Anonymous Anonymous said...

It’s so true. The paradox that J H points out is a haunting theme of architecture. I'm speaking about the paradox that the "matter" of architecture is stone, metal, glass: material, and the medium is ideas, emotions, and immateriality. Ruskin, Rossi, Eisenman (Couldn't come up with a 3rd "R"-chitect) have struggled with it.

10:18 AM  
Anonymous Anonymous said...

This is exactly why so much of (academic, capitol "A") Architecture is soooo detached from the rest of the word. Kipnis says something like that and we're supposed to feel like something new is figured out about the profession? The slow process of theorizing over the last 30 years has been a slow process of obfuscation if you asked me. How else can you come to the conclusoin the theorizing gets you closer to architecture than doing architecture?

8:11 AM  
Blogger J said...

Blite and Frank,

Thank you for your comments. I have often considered running a week of posts on that material/immetrial paradox, but haven't landed enough material [words] yet. It is a shame to be always stalling in hopes of making it better and better -- and never executing one's goals.
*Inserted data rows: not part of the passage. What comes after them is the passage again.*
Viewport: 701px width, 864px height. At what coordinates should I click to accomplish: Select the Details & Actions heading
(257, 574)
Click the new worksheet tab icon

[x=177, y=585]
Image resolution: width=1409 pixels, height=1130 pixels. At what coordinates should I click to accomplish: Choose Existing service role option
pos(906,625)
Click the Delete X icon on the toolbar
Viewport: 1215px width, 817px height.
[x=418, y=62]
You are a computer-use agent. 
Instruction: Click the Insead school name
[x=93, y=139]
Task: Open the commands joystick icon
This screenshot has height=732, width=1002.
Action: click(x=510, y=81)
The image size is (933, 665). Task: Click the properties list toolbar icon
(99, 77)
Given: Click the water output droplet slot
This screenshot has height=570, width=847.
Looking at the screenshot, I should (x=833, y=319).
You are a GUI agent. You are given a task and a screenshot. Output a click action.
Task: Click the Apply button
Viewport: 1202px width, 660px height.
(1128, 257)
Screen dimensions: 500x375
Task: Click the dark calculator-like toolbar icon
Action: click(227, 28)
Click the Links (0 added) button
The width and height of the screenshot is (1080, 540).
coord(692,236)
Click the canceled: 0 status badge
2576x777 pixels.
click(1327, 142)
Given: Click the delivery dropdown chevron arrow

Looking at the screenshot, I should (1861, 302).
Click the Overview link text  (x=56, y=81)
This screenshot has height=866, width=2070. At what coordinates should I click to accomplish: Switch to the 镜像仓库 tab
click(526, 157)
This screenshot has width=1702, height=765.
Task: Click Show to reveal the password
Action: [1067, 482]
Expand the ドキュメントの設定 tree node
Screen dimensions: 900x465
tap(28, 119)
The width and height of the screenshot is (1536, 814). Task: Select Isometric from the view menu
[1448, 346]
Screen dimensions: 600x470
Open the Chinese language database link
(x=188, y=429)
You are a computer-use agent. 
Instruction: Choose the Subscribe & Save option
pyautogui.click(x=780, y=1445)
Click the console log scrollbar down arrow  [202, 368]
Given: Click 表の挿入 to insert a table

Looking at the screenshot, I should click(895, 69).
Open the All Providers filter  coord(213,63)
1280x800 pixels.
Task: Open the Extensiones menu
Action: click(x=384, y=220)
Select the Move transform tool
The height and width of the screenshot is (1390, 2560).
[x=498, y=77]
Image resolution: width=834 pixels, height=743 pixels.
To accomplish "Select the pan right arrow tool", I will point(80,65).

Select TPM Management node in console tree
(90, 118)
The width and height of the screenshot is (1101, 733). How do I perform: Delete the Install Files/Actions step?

I have also been avoiding responding to Frank for the same reason. I hear what you're saying, but really liked that post about being closer to design when theorizing about it. You're right, intentionally obfuscating is a damning sin, yet so is demeaning one's arguement to appeal to the lowest common denominator. The points in this quote were potent, and I paused only to figure out how to get more attention to them, not let them be forgotten. I'm sorry to disagree with someone who has been so generous with his comments in this forum. I can share in your frustration though -- surely there was a simpler way of saying these ideas, a way that makes it accessible to more poential clients!